● WORK TO BE COMPLETED
Please transcribe exactly, and only, the lines of the data below between the line holding "Click the map pin icon in Site panel" and the line holding "has width=1568, height=712.", inclusive.

Excerpts from a dataset:

========================================================================

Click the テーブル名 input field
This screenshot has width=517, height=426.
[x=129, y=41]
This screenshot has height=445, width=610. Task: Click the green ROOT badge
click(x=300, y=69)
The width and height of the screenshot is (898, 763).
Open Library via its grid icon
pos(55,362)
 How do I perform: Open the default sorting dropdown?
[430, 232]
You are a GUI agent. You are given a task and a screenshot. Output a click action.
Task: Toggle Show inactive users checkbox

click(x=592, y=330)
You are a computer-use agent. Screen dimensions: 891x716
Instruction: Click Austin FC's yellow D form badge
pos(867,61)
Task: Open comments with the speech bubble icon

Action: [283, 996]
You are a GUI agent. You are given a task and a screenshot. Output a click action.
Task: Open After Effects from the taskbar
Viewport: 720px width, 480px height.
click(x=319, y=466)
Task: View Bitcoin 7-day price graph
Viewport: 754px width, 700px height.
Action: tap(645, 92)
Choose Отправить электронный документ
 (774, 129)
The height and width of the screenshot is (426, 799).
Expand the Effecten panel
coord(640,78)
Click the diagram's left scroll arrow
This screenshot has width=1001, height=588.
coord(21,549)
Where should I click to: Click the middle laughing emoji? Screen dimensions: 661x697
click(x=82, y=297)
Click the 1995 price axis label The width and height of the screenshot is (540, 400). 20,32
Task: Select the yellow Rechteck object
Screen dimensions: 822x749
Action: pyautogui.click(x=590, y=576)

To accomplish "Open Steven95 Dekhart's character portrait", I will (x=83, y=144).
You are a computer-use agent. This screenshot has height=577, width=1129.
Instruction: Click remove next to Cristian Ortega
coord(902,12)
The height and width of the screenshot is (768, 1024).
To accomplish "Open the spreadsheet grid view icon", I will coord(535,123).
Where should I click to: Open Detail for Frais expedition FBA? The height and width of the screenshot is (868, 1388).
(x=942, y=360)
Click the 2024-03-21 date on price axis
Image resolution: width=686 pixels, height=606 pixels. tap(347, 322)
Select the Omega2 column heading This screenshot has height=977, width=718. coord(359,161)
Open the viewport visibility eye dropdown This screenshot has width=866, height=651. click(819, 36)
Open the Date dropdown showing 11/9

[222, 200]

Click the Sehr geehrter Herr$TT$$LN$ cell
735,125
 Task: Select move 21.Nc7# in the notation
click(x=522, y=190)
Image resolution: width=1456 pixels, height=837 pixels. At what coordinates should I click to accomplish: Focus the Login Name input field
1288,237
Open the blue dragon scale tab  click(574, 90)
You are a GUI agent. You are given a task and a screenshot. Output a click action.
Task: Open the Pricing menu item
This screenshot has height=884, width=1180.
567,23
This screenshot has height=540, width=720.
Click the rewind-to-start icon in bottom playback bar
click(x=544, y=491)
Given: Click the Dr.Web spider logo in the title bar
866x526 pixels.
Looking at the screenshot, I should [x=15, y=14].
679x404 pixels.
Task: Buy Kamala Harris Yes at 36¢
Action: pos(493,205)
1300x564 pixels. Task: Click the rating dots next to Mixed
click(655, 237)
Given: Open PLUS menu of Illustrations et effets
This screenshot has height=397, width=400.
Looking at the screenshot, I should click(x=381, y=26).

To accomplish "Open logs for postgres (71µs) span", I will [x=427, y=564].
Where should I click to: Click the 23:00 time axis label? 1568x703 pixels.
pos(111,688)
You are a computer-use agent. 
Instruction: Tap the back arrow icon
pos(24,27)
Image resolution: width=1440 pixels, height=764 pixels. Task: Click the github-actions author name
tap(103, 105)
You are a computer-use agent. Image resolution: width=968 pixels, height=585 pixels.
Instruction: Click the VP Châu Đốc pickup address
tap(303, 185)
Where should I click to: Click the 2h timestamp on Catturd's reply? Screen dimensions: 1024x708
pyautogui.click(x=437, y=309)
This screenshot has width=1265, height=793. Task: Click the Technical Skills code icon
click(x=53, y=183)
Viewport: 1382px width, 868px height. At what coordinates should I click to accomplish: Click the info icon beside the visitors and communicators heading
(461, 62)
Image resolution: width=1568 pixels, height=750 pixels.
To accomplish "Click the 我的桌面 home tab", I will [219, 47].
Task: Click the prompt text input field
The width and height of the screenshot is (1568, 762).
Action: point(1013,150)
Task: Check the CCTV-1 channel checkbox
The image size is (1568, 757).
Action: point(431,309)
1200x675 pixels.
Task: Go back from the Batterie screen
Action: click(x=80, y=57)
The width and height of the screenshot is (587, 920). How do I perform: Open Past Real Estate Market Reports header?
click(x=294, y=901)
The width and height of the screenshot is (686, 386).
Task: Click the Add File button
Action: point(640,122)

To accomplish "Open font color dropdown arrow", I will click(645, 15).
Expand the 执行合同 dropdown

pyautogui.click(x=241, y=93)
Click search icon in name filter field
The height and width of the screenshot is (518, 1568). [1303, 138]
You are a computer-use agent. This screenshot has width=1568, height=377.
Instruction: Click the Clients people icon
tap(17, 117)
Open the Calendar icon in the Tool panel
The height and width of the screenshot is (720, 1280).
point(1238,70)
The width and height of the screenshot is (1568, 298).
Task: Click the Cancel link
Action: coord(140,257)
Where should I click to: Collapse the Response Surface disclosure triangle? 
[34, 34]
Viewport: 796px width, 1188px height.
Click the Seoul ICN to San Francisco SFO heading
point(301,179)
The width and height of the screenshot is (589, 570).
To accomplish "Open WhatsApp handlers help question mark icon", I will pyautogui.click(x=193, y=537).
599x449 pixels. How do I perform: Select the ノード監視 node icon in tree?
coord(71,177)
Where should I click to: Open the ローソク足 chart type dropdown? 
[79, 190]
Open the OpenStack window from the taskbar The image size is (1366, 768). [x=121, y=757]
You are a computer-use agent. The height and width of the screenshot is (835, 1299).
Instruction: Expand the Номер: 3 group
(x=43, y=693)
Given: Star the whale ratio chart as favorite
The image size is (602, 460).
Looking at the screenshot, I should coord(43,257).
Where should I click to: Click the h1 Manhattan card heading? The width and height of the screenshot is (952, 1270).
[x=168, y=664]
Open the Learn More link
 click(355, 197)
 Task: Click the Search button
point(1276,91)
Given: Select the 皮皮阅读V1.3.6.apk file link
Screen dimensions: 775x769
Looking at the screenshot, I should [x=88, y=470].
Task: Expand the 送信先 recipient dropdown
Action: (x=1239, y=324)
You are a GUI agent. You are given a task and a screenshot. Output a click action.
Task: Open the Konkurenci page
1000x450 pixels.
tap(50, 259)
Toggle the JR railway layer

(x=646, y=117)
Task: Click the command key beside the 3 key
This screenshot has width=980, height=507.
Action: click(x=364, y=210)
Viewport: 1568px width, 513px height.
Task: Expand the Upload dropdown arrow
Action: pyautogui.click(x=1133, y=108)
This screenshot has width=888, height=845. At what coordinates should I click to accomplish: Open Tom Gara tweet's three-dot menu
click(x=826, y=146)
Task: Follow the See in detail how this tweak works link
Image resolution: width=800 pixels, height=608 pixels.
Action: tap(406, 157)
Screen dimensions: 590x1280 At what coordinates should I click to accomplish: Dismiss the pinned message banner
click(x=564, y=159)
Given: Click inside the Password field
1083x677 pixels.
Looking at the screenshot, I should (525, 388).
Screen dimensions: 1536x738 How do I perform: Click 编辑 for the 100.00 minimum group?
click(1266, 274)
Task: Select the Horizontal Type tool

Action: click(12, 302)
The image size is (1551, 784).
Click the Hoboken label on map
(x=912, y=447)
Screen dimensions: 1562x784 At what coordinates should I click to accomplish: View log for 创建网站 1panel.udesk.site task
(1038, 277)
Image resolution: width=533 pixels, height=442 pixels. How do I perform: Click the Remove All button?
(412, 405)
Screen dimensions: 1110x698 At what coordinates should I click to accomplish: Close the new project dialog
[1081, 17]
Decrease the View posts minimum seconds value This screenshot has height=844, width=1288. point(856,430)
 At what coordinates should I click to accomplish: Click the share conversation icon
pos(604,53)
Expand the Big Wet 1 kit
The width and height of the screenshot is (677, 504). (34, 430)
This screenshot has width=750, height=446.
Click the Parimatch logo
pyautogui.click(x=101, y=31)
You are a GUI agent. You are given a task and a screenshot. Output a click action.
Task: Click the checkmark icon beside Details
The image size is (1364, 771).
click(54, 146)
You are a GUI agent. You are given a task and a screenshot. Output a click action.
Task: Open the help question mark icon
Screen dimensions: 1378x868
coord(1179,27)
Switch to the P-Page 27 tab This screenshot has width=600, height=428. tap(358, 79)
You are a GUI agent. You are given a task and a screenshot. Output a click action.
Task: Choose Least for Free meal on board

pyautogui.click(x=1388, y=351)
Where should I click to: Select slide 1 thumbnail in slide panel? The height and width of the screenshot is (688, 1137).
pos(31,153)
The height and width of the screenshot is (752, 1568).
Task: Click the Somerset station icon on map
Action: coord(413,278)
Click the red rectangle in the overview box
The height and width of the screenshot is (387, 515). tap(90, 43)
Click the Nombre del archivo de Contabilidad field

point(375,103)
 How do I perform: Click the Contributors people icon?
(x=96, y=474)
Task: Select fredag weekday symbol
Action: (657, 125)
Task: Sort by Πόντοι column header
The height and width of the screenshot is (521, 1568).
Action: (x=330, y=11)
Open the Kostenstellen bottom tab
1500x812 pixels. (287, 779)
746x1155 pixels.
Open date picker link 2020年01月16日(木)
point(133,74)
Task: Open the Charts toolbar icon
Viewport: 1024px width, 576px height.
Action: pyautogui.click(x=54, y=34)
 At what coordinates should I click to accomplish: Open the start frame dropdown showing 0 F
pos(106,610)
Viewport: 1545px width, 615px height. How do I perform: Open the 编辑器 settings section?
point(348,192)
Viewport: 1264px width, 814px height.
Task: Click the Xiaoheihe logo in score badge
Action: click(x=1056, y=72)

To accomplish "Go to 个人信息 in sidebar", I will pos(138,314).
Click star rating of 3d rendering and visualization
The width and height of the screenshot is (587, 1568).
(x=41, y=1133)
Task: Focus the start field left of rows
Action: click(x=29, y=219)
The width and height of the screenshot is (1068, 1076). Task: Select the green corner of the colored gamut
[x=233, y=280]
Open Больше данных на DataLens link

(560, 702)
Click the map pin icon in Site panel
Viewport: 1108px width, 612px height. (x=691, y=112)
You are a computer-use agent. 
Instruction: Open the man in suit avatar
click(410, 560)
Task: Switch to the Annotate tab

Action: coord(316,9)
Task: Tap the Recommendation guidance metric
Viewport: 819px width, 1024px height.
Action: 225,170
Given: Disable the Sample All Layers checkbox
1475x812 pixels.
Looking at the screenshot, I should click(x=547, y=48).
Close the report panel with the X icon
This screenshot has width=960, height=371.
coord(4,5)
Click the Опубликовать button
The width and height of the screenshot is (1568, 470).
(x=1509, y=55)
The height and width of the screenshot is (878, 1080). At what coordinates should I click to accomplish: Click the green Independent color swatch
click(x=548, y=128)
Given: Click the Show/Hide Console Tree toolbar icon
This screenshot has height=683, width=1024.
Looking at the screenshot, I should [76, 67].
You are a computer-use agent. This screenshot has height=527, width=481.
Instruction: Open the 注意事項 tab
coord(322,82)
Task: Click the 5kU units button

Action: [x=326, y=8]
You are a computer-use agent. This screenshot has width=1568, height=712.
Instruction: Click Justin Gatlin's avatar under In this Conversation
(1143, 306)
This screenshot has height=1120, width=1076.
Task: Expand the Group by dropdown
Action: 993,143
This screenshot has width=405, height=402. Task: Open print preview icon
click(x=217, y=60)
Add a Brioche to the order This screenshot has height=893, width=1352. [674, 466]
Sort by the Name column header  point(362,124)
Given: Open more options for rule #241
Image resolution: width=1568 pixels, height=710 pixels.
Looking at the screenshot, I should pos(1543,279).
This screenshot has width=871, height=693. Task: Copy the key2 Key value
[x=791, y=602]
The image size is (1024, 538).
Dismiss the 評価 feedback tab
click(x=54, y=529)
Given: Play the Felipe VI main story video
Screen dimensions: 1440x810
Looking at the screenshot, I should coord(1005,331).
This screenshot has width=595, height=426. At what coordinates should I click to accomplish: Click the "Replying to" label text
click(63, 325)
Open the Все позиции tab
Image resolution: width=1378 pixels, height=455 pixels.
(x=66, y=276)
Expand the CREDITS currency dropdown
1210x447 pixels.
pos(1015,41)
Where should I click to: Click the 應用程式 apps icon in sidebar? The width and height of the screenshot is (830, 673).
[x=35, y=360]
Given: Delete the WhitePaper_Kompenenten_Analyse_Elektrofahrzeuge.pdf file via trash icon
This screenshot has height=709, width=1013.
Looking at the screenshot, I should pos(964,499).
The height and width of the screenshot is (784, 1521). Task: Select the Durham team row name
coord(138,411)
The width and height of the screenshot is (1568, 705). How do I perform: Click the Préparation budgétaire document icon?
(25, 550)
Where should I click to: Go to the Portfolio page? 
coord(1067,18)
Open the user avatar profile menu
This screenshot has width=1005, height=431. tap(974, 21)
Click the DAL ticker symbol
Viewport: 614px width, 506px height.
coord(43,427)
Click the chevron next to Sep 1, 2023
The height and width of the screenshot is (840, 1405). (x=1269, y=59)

========================================================================

● WRITTEN ANSWER
Click the map pin icon in Site panel
Viewport: 1108px width, 612px height. (x=691, y=112)
You are a computer-use agent. 
Instruction: Open the man in suit avatar
click(410, 560)
Task: Switch to the Annotate tab

Action: coord(316,9)
Task: Tap the Recommendation guidance metric
Viewport: 819px width, 1024px height.
Action: 225,170
Given: Disable the Sample All Layers checkbox
1475x812 pixels.
Looking at the screenshot, I should click(x=547, y=48).
Close the report panel with the X icon
This screenshot has width=960, height=371.
coord(4,5)
Click the Опубликовать button
The width and height of the screenshot is (1568, 470).
(x=1509, y=55)
The height and width of the screenshot is (878, 1080). At what coordinates should I click to accomplish: Click the green Independent color swatch
click(x=548, y=128)
Given: Click the Show/Hide Console Tree toolbar icon
This screenshot has height=683, width=1024.
Looking at the screenshot, I should [76, 67].
You are a computer-use agent. This screenshot has height=527, width=481.
Instruction: Open the 注意事項 tab
coord(322,82)
Task: Click the 5kU units button

Action: [x=326, y=8]
You are a computer-use agent. This screenshot has width=1568, height=712.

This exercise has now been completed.